Alex se dirige al tocador y se topa con Miley y Lilly, a quienes no ignora, pero ella buscaba a Hannah Montana, a quien no encuentra por ningún lugar.
—Mamá, ¿no has visto a Hannah Montana y a su amiga de peluca rara?— consulta con Theresa.
—No lo sé, Alex, si está en el baño por algo será—. Sugiere la señora sin dejar de ver de reojo a Robbie. —Recuerda que en unos días tiene concierto y debe desahogarse como pueda para llegar tranquila.
—¿Pero tiene que ser en la subestación?— continúa molesta aquélla.
—Oigan ¿qué está pasando aquí que nadie me informa…?— estaba diciendo Justin cuando, viendo hacia las mesas, encuentra a Miley y queda prendado cuando ésta en incidencia cruza miradas con él. La jovencita se levanta y Alex aprovecha para empujar a su hermano, quien tropieza y derriba a la cantante, quedando demasiado cerca de ella. Media hora después al fin reacciona el aprendiz de hechicero y se disculpa mientras la ayuda a levantarse.
—Disculpa la torpeza de mi hermana… ¿estás bien?— sigue.
—Sí, aunque sentí que me cayó un tren—. Comenta Miley. —Bueno, me llamo Miley Stewart.
—Justin—. Se presenta después de un rato mudo. —Justin Russo. Trabajo aquí así que si necesitas algo…

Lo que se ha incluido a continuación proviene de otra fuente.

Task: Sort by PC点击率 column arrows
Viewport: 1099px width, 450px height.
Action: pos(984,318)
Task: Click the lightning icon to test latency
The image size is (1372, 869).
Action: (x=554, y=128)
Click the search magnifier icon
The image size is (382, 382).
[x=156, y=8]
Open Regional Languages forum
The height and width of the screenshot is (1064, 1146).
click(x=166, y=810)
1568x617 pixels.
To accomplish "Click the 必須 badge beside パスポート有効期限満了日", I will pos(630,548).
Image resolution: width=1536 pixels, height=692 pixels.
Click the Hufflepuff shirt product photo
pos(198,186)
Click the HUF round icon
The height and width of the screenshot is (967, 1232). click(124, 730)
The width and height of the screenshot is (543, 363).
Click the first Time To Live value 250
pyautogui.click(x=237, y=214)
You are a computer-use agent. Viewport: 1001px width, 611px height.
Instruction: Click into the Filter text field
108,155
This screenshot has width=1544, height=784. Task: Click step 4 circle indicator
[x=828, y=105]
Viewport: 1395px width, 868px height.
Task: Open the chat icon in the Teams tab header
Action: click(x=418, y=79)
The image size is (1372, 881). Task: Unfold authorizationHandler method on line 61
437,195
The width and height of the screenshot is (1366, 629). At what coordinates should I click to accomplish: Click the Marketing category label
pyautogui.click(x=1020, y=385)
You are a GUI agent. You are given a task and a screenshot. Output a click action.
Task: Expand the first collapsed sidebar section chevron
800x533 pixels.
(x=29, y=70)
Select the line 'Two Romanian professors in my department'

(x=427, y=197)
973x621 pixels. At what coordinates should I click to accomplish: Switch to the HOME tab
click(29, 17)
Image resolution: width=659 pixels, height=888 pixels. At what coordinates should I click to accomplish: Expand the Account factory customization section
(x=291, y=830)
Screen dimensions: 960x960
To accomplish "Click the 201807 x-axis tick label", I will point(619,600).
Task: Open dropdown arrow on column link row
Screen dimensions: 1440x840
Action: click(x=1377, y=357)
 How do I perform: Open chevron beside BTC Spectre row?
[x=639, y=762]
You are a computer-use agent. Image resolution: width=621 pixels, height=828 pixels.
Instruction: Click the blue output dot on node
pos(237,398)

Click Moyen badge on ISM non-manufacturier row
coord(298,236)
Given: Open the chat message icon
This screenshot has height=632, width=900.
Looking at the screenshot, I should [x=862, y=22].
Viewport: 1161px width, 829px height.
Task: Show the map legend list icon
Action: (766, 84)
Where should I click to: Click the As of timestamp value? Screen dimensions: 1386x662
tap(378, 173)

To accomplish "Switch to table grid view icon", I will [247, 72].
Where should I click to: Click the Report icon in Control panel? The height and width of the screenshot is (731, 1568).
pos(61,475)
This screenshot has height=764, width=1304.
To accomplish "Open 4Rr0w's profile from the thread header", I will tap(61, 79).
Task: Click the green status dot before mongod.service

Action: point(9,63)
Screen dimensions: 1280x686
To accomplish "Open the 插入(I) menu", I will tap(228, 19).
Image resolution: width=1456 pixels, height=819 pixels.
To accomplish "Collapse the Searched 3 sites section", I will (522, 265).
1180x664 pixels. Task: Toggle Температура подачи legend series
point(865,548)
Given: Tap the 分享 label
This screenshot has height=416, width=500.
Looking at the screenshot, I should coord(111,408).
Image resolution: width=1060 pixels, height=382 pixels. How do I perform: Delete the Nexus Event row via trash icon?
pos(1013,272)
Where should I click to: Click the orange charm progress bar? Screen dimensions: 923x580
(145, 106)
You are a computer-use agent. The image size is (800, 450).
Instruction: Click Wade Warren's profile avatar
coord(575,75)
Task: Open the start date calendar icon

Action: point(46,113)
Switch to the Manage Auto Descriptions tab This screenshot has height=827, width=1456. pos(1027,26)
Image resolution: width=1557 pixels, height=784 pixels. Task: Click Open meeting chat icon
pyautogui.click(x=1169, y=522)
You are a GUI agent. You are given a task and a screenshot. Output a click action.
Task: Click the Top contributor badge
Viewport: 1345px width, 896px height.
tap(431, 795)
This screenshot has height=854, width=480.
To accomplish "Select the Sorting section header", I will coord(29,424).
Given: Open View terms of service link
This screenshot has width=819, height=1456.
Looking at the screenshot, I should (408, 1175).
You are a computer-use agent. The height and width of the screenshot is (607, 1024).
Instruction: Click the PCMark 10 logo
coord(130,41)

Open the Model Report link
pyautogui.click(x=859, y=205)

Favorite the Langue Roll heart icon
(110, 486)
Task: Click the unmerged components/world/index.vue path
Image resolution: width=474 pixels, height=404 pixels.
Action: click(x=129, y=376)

—Bueno, necesito que no vuelvas a caer sobre mí—. Reclama ella antes de irse a sentar.
El hermano mayor de los Russo huye hasta la guarida donde grita y grita hasta casi quedarse afónico. Simplemente porque conoció a una chica que no parece ser mujer loba ni vampiresa, sino una persona común y corriente.
—Oye, Justin, ¿por qué tanto alboroto?— le pregunta Max, que fue después de oír el gritadero.
—Conocí a una chica que es normal—. Contesta con la voz que le queda.
—¿Quién es? ¿La he visto?— Sigue el menor.
—Está abajo en la subestación, es angelical, su voz es tan linda…— la enaltece aquél.
—¿Justin intentará conquistar a alguien que no es mujer loba ni vampiresa? ¡Es hora de festejar!— grita Jerry.
—¿Alguien más sintió un temblor?— Pregunta Robbie.